El secretario de Estado de Estados Unidos evitó ofrecer detalles sobre su reciente reunión con el Comando Sur (SOUTHCOM), luego de ser cuestionado por la presencia de un mapa de Cuba en una imagen oficial. El funcionario se limitó a afirmar que no revelaría el contenido de las conversaciones.
Durante un intercambio con la prensa, el jefe de la diplomacia estadounidense respondió de forma ambigua al ser interrogado sobre si el encuentro incluía discusiones específicas sobre la isla. “No voy a decir de qué hablé con SOUTHCOM”, señaló, aunque reconoció que Cuba forma parte del área de responsabilidad del comando, lo que explica su presencia en el contexto institucional.

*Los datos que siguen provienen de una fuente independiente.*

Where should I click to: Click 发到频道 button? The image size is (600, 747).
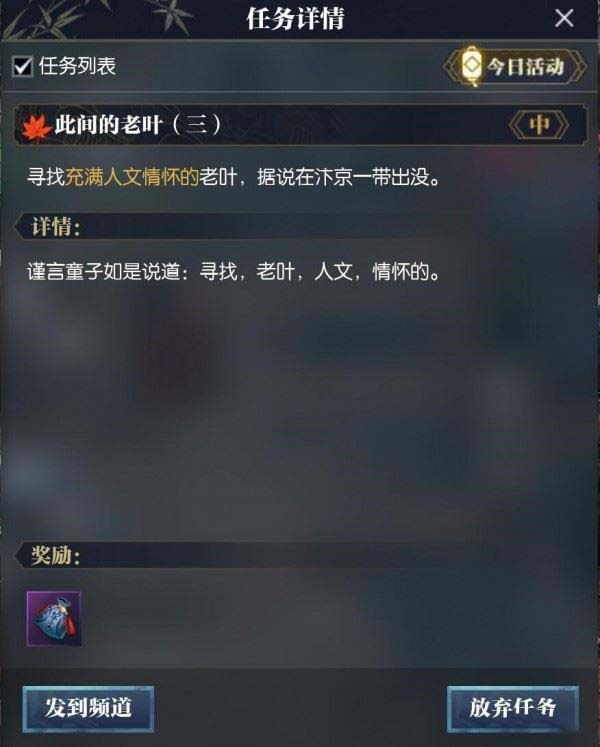coord(88,708)
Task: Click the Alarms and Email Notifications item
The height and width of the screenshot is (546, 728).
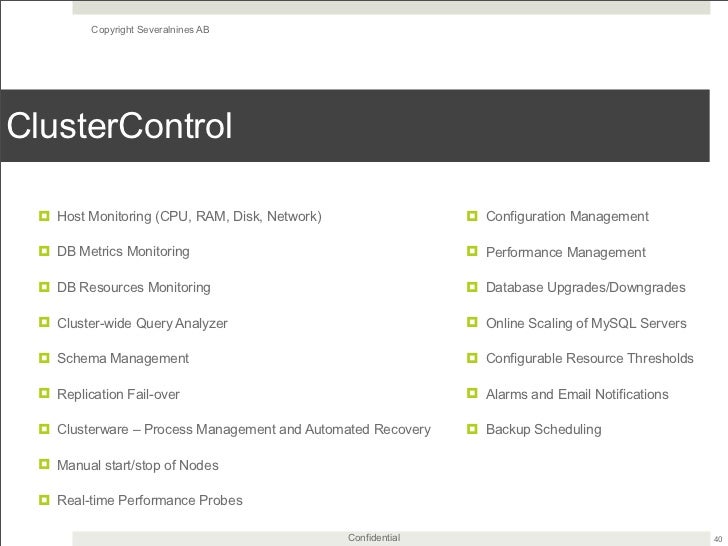Action: pyautogui.click(x=577, y=394)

El funcionario explicó que su visita incluyó una reunión con el nuevo jefe del Comando Sur y un encuentro con embajadores del hemisferio occidental. Según su versión, la fotografía frente al mapa de Cuba fue circunstancial, argumentando que se trataba de “lo más cercano a Estados Unidos dentro del área de SOUTHCOM”.
Sin embargo, la respuesta ha generado interpretaciones encontradas. Mientras la explicación oficial intenta restar importancia al incidente, analistas consideran que la evasiva sobre el contenido de la reunión, sumada al contexto geopolítico actual, alimenta las dudas sobre el nivel de atención estratégica que Washington mantiene sobre Cuba.
El momento resulta especialmente sensible ante el aumento de tensiones en la región y los recientes movimientos militares en el Caribe. Para algunos observadores, la negativa a ofrecer detalles no contribuye a la transparencia y deja espacio a especulaciones sobre posibles discusiones de seguridad o escenarios futuros vinculados a la isla.
En este contexto, la mención de Cuba, incluso de forma indirecta, vuelve a situar al país en el foco de la política hemisférica de Estados Unidos, en un momento donde cualquier señal, por mínima que sea, adquiere relevancia en el equilibrio regional.